Even for families that don’t fall under the official definition of poverty, many like Berry still feel stretched beyond their limits. Berry makes too much to qualify for means-tested social safety programs, such as food stamps or cash assistance. Sometimes, however, she has to use the same resources that she recommends to her clients — like food banks and utility payment assistance programs — to make ends meet.

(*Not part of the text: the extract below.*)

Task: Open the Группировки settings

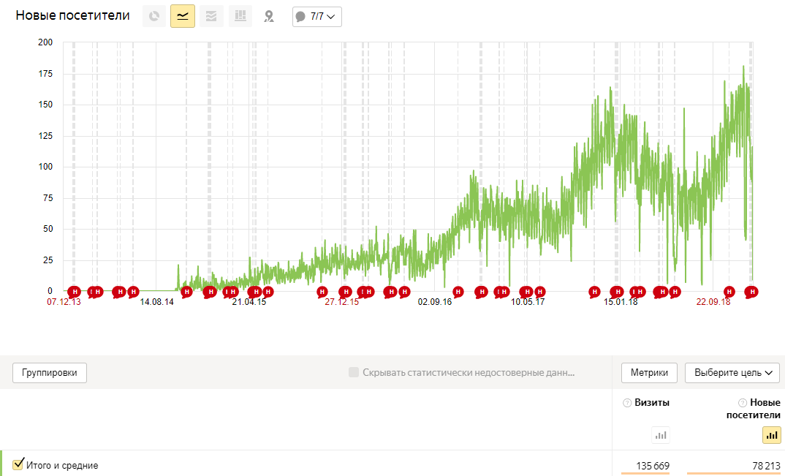Action: pyautogui.click(x=50, y=373)
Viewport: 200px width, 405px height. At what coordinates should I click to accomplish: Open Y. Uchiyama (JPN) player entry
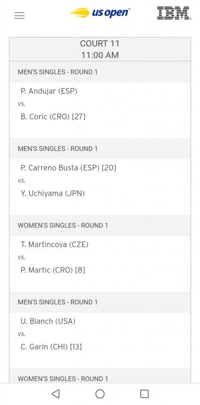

She’s not alone. According to the U.S. Department of Agriculture, food insecurity is significantly more prevalent among single-parent households, particularly those led by single mothers.
Pay off debt or save for retirement?
Gabe Santana, 27, doesn’t have dependents. But to feel financially secure, he works two jobs for a total of 64 hours per week. In addition to his full-time day job during the week, he works 12-hour shifts on Saturday and Sunday nights.
That makes his Mondays particularly brutal. On a typical Sunday night, he’ll clock into his job as a technician at the University of Washington Medical Center, which he leaves around 7 a.m. the next day. Just one hour later, he goes to his other position at the Washington State Department of Health, where he works on a team that tests shellfish for toxins. There, he puts in another eight hours before he returns to his studio apartment in the International District, bone-tired even as the week has barely begun.
“It’s definitely difficult not to feel an element of hopelessness,” Santana said.
Working two jobs doesn’t feel like a choice for Santana but a necessity to afford living in Seattle. In addition to his day-to-day costs, he estimates that he has $35,000 in student loan debt to repay.
Before he found his job at the state health department, he was living off of credit cards. Today, he has a total balance of $9,000 split between two accounts, one that incurs interest at a rate of 20 percent and the other at 28 percent. One day, Santana would like to begin setting money aside for an emergency fund and retirement, but as a single-income earner, he’s doubtful that day will come soon.
“Dual-income households are typically a lot more prepared to meet the challenge of getting ahead,” he said. Santana has only himself to rely on for all his needs, both short and long term. If he were in a dual-income household, he said, “peace of mind would come a lot faster; the ability to prepare would be greater.”